#### Problem 1:
In the column on Verdi's birthday and Breaking Bad, what reason does the writer give for putting Verdi alongside pop art and rock and roll? Answer in one to three sentences.
#### Problem 2:
Carry the column on Verdi's birthday and Breaking Bad forward from the point where it stops.

#### Page:
/---

“Breaking Bad” on Verdi’s Birthday With the Rebirth of Badfinger’s “Baby Blue”
By Stuart Mitchner
You never know. Somehow a column marking Giuseppi Verdi’s 200th birthday has gone astray and broken bad. What could possibly justify putting the man who gave us Rigoletto, Falstaff, and La Traviata on hold for another week? How about the concluding episode of Breaking Bad? So much for high art, right? Joe Green meet Walter White.
It begins to look as though the theme of this column is why not have Verdi, Shakespeare, Bryan Cranston, Badfinger, high art, pop art, rock and roll, Faustus and Mephistophles, Violetta and Walt singing and dancing and scheming in the same 1800-word opera house? Verdi grew up in a tavern, after all, and returned to his roots at 80 for the tavern scenes in Falstaff, where the title character embodies the highs and lows of art and expounds on the joys of getting divinely drunk: “A good sherris-sack hath a twofold operation in it. It ascends me into the brain, dries me there all the foolish and dull and crudy vapors which environ it, makes it apprehensive, quick, forgetive, full of nimble, fiery, and delectable shapes, which, delivered o’er to the voice, the tongue, which is the birth, becomes excellent wit.”

\---

#### Material shown:

/---

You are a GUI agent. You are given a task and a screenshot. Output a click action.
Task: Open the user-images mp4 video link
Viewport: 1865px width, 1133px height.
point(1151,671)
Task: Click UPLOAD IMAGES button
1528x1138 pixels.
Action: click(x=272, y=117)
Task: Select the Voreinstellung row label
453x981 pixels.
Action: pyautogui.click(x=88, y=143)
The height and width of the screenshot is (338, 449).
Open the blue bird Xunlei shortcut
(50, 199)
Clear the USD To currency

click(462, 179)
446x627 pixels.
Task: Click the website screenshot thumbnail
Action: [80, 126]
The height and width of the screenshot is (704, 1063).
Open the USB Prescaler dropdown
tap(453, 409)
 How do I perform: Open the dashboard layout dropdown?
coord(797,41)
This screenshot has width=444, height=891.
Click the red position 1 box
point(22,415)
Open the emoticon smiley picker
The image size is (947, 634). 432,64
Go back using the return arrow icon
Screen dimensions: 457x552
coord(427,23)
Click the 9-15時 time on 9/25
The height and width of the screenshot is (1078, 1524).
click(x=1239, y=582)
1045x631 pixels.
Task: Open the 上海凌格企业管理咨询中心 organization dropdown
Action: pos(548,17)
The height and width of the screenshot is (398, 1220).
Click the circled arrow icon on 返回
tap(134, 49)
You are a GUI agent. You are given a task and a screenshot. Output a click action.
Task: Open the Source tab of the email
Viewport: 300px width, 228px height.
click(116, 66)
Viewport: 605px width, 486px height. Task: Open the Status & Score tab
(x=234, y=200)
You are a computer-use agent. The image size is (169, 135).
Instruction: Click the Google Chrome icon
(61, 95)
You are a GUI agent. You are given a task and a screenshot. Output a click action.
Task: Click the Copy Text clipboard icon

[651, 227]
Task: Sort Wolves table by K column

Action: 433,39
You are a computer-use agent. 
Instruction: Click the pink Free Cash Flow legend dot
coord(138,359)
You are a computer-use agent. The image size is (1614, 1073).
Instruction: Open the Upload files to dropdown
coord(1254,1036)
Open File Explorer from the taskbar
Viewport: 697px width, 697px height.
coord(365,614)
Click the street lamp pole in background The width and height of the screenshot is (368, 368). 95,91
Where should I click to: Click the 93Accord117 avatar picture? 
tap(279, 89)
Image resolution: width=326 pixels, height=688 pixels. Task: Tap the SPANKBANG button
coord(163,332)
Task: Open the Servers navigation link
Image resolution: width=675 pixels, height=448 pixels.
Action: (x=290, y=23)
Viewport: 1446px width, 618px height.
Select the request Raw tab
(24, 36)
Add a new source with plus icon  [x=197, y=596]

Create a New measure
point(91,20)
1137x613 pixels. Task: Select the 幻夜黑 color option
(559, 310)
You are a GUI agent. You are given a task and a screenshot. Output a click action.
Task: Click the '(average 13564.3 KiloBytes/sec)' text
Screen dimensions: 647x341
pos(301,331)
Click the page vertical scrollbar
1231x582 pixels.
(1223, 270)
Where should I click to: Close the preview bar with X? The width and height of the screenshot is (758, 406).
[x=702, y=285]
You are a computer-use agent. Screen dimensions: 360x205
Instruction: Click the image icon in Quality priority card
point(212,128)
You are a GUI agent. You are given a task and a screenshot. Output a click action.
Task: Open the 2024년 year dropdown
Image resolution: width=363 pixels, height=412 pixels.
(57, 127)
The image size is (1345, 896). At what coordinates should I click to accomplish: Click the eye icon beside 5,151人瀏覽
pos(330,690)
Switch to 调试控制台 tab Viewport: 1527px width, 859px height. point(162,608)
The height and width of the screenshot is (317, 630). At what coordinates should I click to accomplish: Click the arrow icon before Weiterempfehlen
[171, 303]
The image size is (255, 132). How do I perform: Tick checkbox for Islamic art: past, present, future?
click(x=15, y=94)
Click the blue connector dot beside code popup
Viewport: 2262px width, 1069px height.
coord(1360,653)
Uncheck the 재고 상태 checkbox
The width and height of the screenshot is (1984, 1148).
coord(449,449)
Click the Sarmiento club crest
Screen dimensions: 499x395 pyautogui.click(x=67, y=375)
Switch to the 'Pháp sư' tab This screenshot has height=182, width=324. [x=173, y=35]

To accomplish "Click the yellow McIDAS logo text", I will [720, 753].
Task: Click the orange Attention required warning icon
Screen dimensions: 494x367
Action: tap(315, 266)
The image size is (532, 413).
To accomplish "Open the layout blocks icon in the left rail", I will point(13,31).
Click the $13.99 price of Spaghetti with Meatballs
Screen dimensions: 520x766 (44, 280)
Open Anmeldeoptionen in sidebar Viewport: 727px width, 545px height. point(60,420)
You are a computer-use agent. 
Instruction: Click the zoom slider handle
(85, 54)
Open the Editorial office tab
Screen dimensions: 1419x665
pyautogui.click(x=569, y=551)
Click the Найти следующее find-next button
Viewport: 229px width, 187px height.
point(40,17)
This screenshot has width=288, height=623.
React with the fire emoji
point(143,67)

\---

#### Response 1:
Verdi grew up in a tavern, and at 80 he returned to those roots for the tavern scenes in Falstaff. Its title character embodies the highs and lows of art.

#### Response 2:
Now right on cue here comes Walter Pater reminding me that all art “aspires to a condition of music” and I’m thinking how well that describes the aspiring, ascending final moment of Vince Gilligan’s phenomenal series, which just ended its five-year run on AMC with an audience said to number 10.3 million. When Frank Capra came to Princeton to talk to some film students, his main message was that all the art in the world that ever mattered was popular. Ten million people in one night, not to mention all those who saw Breaking Bad on DVD or On Demand or who streamed it or dreamed it — that’s popular!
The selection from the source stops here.